As a researcher with no formal CS training, I use Flash to develop applications that allow people to interactively design their own textile products (using Nintendo Wiimotes, RFID, Augmented Reality, microphone / webcam input, etc) and have the compositions re-generated at high-resolution in Illustrator / Photoshop ready to be digitally printed onto fabric. Not something that would be easily done in HTML5.
You are entitled to your opinion, but the web had video before Flash. And given the clean, open, and plugin free nature of the web and HTML5, there really isn't any reason to return to Flash for new projects, unless one is a Photoshop user without any web skills and only interested in throwing together a prototype.

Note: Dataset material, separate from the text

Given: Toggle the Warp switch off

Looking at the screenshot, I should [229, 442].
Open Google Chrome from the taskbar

The only reason for advocating Flash is if you prefer the web to be owned by Adobe rather than being developed in web standards that allow Google, Mozilla, Apple, and the FOSS community to cooperate and compete independently toward improving the web. There's nothing Apple and Google can do to accelerate Flash ActionScript, bug both have delivered new and innovative approaches to rapidly speed up JavaScript.

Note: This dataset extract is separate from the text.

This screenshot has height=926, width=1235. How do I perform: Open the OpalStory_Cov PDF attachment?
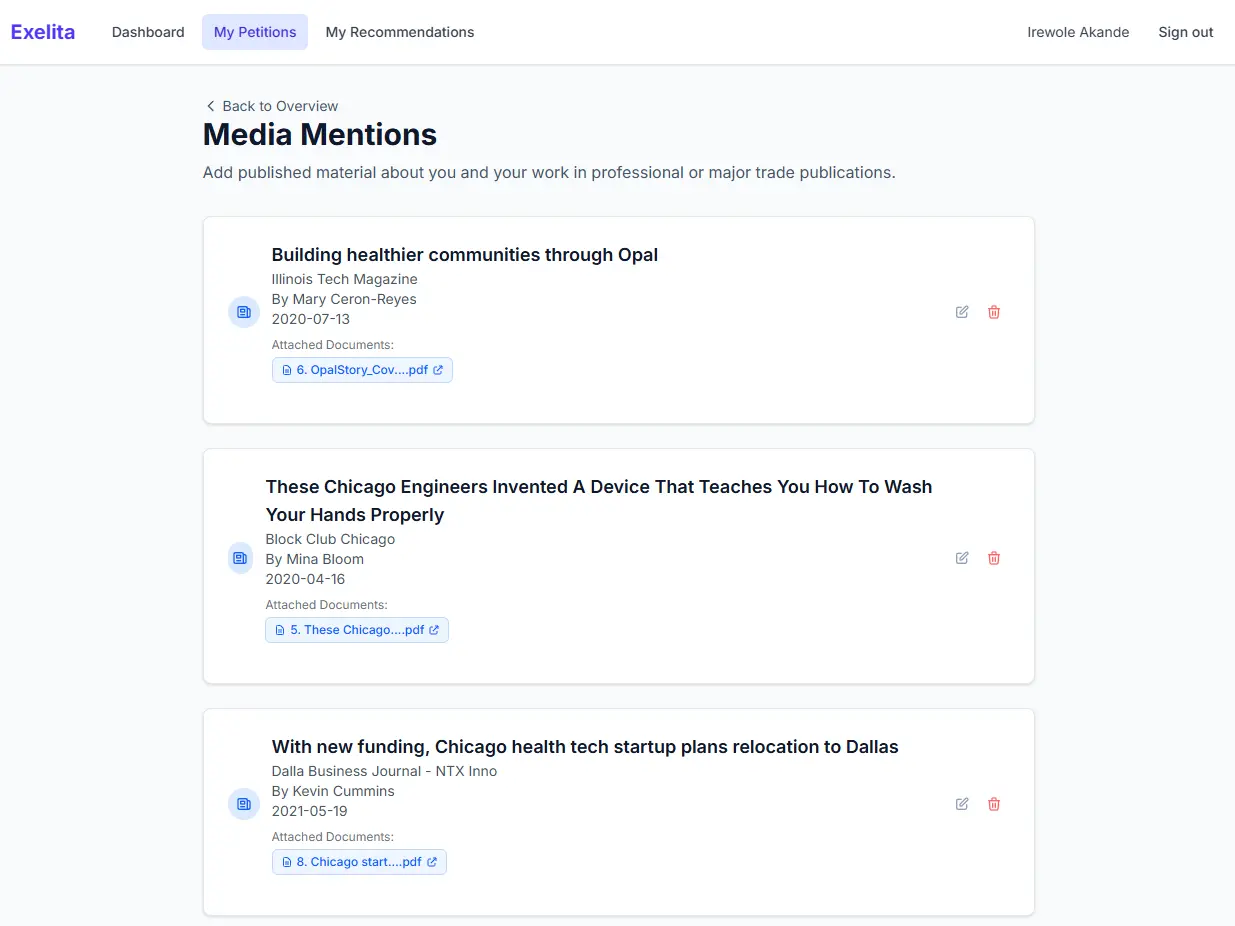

Flash encourages unskilled people to create inaccessible, slow, and poorly designed replacements for web pages, and forces the rest of us to use Adobe's poor quality plugins to render them.
Not that our individual opinions matter much; Apple and Google are committed to replacing Flash with HTML5. Adobe can't do much but advertise how many phones license Flash, as if that even matters. Those phones also run Java. Neither is very relevant in the future of mobile software.
As for banner ads, yes they'll be around without Flash, but at least they won't kill your mobile CPU just to deliver a simple animation. Ads and video presentation are together 95% of the Flash in use on the web. Neither needs Flash.